Ein Gelächter, das Sir Bingo aufschlug, brachte Lady Penelope etwas in Verlegenheit; ihn durch unmuthigen Blick zu mehr Rücksicht nöthigend, fuhr sie mit großer Emphase fort:

»Mr. Tyrrel, das muß nicht sein. – So läßt es der Lauf der Welt nicht zu, dem selbst die Schwingen des Genies uns nicht entrücken können. – Wir müssen einen Kupferstecher zu Rathe ziehen – obwohl vielleicht Sie selbst beider Künste Meister sind?«

»Ich möchte es fast behaupten,« rief Winterblossom, mit Mühe ein Wort einmischend, »die freie Zeichnung wollte es mir schon andeuten.«

»Ich will nicht läugnen, daß ich zuweilen etwas Kupfer durch meine Kritzeleien verdorben habe,« erwiederte Tyrrel, »da so gute Richter mich dieses Verbrechens zeihen; aber es waren nie mehr als flüchtige Versuche.«

»Nichts weiter,« rief Lady Penelope. »Mein Lieblingstraum ist erfüllt! – Schon seit langer Zeit wünschen wir die merkwürdigsten und romantischsten Punkte unsers kleinen Arkadiens hier, – Plätze, welche der Freundschaft, den Künsten, der Liebe und den Grazien geheiligt sind, durch des Künstlers Griffel unsterblich gemacht zu sehen. Sie sollen dieß Werk beginnen, Mr. Tyrrel; wir wollen mit Noten und Beschreibungen Ihr Unternehmen verherrlichen – alle wollen wir beitragen – doch einigen muß es verstattet werden, ungenannt zu bleiben. Sie wissen, Mr. Tyrrel, die Gunst der Feen muß stets das Geheimniß umhüllen. – Ja, Ihnen soll sogar die Plünderung des Stammbuchs vergönnt werden. – Einige sehr liebliche Dinge enthält es von Mr. Chatterley; – und Mr. Edgeit, ein Jünger Ihrer Kunst, ich bin dessen gewiß, er wird uns seinen Beistand gönnen. – Doctor Quackleben trägt auch einige gelehrte Notizen bei. – Und was die Subscription anbetrifft –«

»Finanzielle Dinge – finanzielle! Ew. Herrlichkeit, ich rufe zur Ordnung!« rief der Rechtsgelehrte, Lady Penelope mit der bäuerischen Vertraulichkeit unterbrechend, welche er wahrscheinlich humoristischen Scherz zu nennen pflegte.

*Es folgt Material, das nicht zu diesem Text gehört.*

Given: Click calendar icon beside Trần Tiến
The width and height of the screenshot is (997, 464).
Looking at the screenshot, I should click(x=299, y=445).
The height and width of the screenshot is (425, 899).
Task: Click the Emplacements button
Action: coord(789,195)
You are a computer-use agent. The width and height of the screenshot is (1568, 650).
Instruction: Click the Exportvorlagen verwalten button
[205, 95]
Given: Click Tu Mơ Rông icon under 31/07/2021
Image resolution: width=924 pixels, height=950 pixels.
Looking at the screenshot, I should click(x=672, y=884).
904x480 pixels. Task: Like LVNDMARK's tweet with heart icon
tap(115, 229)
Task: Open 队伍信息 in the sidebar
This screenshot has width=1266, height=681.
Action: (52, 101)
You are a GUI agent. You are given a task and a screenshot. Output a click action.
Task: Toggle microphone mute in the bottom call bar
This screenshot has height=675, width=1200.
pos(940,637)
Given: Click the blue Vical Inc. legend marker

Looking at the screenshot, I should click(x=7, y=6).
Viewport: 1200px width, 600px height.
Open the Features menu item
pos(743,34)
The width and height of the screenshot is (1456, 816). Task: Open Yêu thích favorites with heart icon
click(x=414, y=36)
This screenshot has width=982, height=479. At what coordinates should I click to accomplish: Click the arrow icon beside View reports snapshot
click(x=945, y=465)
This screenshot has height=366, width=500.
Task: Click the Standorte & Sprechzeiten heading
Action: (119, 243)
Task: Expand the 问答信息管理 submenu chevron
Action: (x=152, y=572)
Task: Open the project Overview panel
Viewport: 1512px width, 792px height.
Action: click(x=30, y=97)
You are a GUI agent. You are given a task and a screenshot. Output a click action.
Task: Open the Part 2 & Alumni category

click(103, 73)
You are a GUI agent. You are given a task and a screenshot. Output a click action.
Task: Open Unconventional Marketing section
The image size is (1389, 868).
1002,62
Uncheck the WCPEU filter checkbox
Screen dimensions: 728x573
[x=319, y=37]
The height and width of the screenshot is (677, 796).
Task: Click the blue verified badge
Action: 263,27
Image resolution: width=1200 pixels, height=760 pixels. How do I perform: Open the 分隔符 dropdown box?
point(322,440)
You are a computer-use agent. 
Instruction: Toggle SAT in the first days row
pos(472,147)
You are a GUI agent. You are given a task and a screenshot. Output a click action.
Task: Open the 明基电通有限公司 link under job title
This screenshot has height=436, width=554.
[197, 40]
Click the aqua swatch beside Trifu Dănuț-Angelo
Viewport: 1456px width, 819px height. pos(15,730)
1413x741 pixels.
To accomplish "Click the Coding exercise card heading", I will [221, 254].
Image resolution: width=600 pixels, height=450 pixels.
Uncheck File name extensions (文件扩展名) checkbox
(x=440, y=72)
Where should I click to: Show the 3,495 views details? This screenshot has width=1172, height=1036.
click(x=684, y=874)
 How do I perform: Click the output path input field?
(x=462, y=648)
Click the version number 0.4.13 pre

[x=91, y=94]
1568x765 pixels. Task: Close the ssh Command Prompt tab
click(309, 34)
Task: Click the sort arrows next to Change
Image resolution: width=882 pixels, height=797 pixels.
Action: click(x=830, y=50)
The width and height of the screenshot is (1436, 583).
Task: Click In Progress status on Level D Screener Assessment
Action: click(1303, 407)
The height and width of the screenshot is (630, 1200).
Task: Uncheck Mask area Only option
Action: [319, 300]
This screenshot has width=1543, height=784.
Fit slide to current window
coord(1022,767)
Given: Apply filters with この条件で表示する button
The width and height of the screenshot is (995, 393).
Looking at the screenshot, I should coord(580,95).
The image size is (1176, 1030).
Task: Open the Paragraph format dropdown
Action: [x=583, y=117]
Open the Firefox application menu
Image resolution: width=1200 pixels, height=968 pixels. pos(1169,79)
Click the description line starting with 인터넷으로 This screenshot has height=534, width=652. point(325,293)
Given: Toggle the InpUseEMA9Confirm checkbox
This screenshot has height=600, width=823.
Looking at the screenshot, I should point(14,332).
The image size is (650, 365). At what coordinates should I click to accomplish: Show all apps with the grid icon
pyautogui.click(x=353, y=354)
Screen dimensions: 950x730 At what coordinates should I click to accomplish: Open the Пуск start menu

»Wie käme ich dazu, die Ordnung überschritten zu haben, Mr. Micklewham?« fragte Ihro Herrlichkeit sich in die Brust werfend.

»Ich rufe noch einmal zur Ordnung! – Kein Befehl einer Geldzahlung kann ohne die Zustimmung des Ausschusses erlassen werden.«

»Ich bitte Mr. Micklewham, wer hat hier denn vom Gelde gesprochen?« fragte Ihro Herrlichkeit, und flüsterte Tyrrel zu, »der alte erbärmliche Rabulist denkt an nichts, als an seinen elenden Mammon!«

»Sie sprachen von einer Subscription, Mylady, und das will eben so viel sagen als vom Gelde, nur in Hinsicht der Zeit findet ein Unterschied Statt – da nämlich eine Subscription ein Contrakt de futoro ist, und einen Tractum temporis in gremio enthält. – Und ich habe viele der vorzüglichsten Badegäste schon die Subscriptionen als einen großen Mißbrauch tadeln hören, die, wenn sie nicht andern Leuten nachstehen und sich ihrem Spotte aussetzen wollten, sie nöthigten, gute gültige Münzen für Balladen, Kupferstiche oder Dinge hinzugeben, die sie nachher gar nicht brauchen könnten.«

Mehrere Gäste an dem untern Ende des Tisches stimmten durch Zeichen und beifälliges Murmeln dem Redner bei, der dadurch aufgemuntert, kräftig fortfahren wollte, als Tyrrel mit Mühe, ehe die Debatten fortgesetzt wurden, sich Gehör verschaffte, und die Gesellschaft versicherte, daß Ihro Herrlichkeit aus zu großer Güte in einem Irrthume sei; daß er eben kein Werk unter Händen habe, welches ihres Schutzes würdig wäre, und daß es, mit dem größesten Danke für ihre gütige Absicht, nicht in seiner Macht stehe, ihrer Aufforderung Genüge zu leisten. Man kicherte hin und wieder ein wenig auf Kosten Lady Penelopens, und der Rechtsgelehrte bemerkte leise, sie sei etwas zu freigebig mit ihrer Gönnerschaft. – Ohne für den Augenblick einen neuen Versuch zu machen (da auch überdem die schon längst hinweggetragenen Speisen kaum längere Zögerung erlaubten), gab Lady Penelope das Zeichen zum Aufbruch der Damen, und ließ die Männer bei den umkreisenden Bechern zurück.